Pour Alain Ducasse, je retiens surtout la grande cuisine française, la perpétuelle remise en question et l'apprentissage du management.

Quelle est la pire critique que l'on pourrait faire à propos de votre cuisine ?
Je suis très ouvert à la critique, ça permet d'évoluer. Donc je dirais aucune.

Et le plus beau compliment ?
J'aime quand les gens ressentent toute la générosité que j'ai mis dans un plat. Mais une fois de plus, c'est l'expérience dans son ensemble qui compte. L'assiette compte pour 70% mais une bonne cuisine sans un bon service, ce n'est pas possible. L'ambiance du restaurant compte également beaucoup. La lumière, le décor... Tout doit être au top !

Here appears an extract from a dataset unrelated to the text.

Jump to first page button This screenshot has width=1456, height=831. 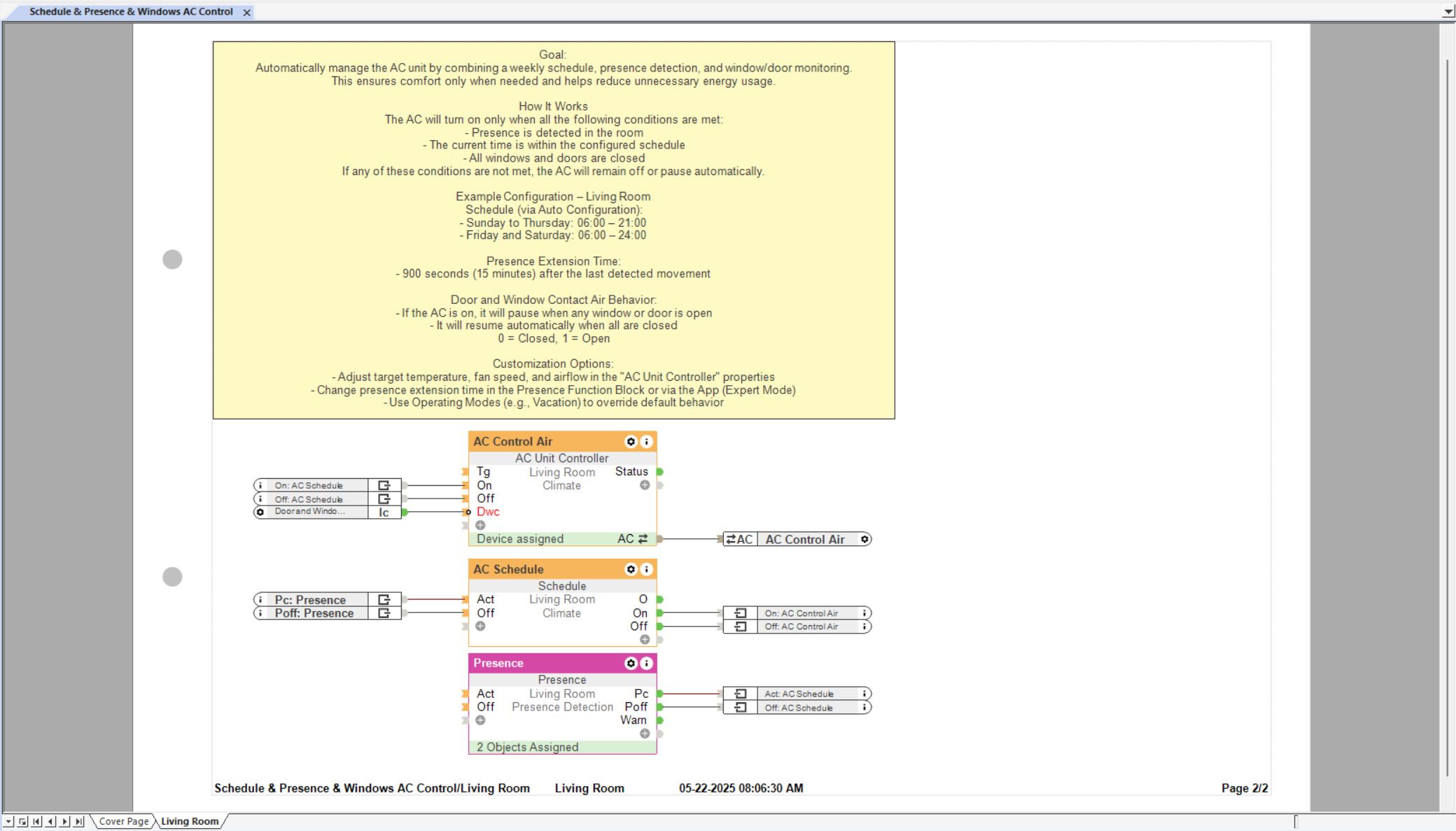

Citron. Crédit photo : Pascal Lates

Si vous deviez choisir un dernier repas avant de mourir, quel serait-il ?
Un steak au poivre avec une bonne purée de pommes de terre et une belle bouteille de vin. Mais pour être honnête j'aimerais surtout choisir avec qui le partager et sans hésiter ça serait avec ma femme et mes enfants.

Avez-vous des projets en cours dont vous aimeriez nous parler ?
Je prépare un livre Best Of avec Ducasse Edition. On travaille également à l'ouverte d'un bar à la Brasserie Thoumieux. J'ai aussi quelques projets à la montagne et à l'étranger mais je n'en dis pas plus pour le moment.

Où ? Hôtel Thoumieux, 79 rue Saint-Dominique, 75007 Paris.